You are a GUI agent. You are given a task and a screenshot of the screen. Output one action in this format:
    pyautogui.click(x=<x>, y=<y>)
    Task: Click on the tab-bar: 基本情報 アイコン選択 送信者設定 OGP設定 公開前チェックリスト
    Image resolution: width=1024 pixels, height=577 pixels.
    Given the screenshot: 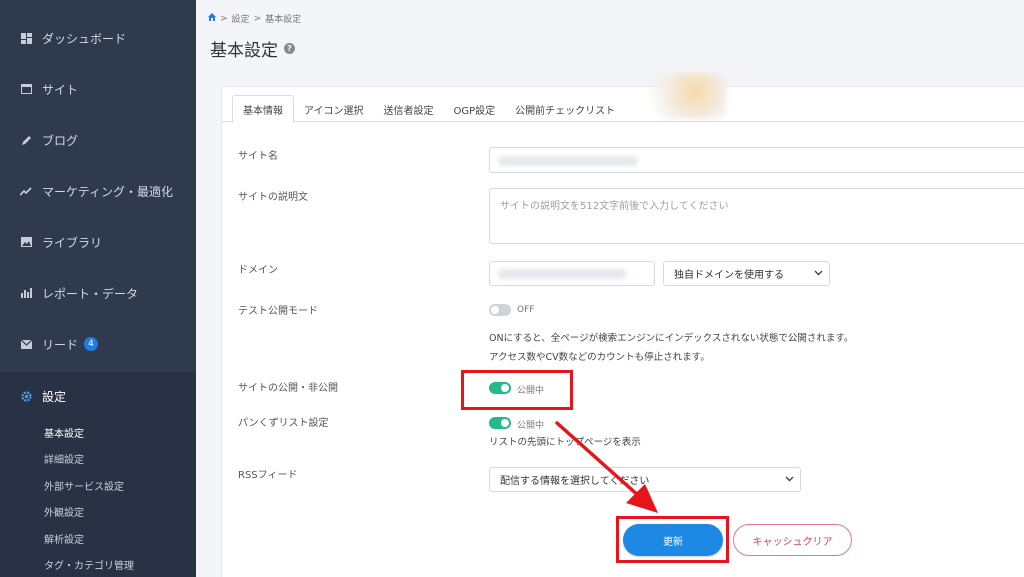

→ **WHAT YOU HAVE TO DO**
Print the listing above line for line, without any picture.

→ **TASK OUTPUT**
You are a GUI agent. You are given a task and a screenshot of the screen. Output one action in this format:
    pyautogui.click(x=<x>, y=<y>)
    Task: Click on the tab-bar: 基本情報 アイコン選択 送信者設定 OGP設定 公開前チェックリスト
    Image resolution: width=1024 pixels, height=577 pixels.
    Given the screenshot: 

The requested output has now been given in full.